What is the opposite of this condition? Condition: $(A=1) \land (C>1) \land (B<6)$
Opposite Condition: $(A\ne 1) \lor (C\le 1) \lor (B\ge 6)$
Is that true?  
 A: It's a simple example of De Morgan laws 
A: You are right:
\begin{align*}
&&\lnot((A=1) \land (C>1) \land (B<6))\\
&\Longleftrightarrow&\lnot(A=1) \lor \lnot(C>1) \lor \lnot(B<6) \\
&\Longleftrightarrow&(A \ne 1) \lor (C\le 1) \lor (B \ge 6)
\end{align*}
A: Let's do it step-by-step. For simplification, we assume the standard ordering of the Reals.

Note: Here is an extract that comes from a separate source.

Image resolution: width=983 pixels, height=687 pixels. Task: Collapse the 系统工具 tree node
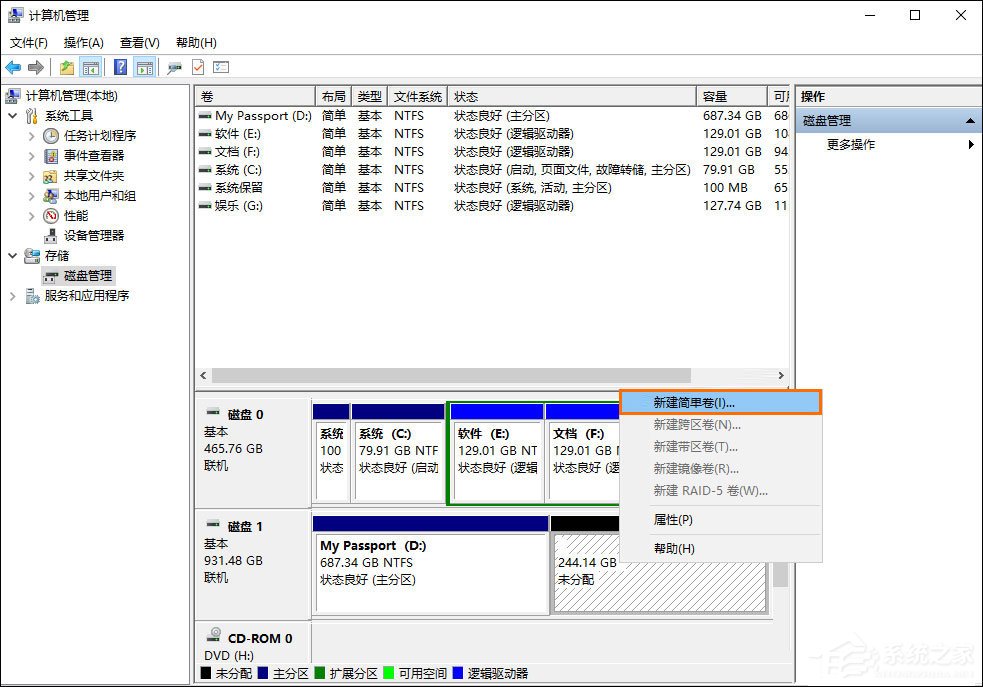[13, 115]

If we want to really be rigorous, i.e., for a  general ordering relation, then $\nless$ is just the negation of $<$:
Let's use $\lnot$ for negation, and let's group the sentences in pairs; I think it will be easier/clearer:
Condition: $[(A=1) \land (C>1)] \land[ (B<6)]$ , so that we have two sentences; $P:=[(A=1)\land 
(C>1)]$ ; $Q:=[B<6]$ . Set the internal sentences to be $A,C $ respectively.
Opposite Condition for $P$: $\lnot(A \land C)$ is: $\lnot A \lor\lnot C$. Negation of conjunction distributes
as the disjunction of negations.
Let's apply $\lnot$ to $P$ first:
$\lnot P=\lnot [(A=1)\land(C>1)]=\lnot (A=1) \lor\lnot (C>1)\equiv(A\neq 1)\lor (C\nge 1)$.
Now, let's do $\lnot Q$. We have $\lnot[B<6]\equiv[B\nless6]$.
Putting it all together, we get: $(A \neq 1) \lor(C\leq 1)\lor(B\nless 6)$.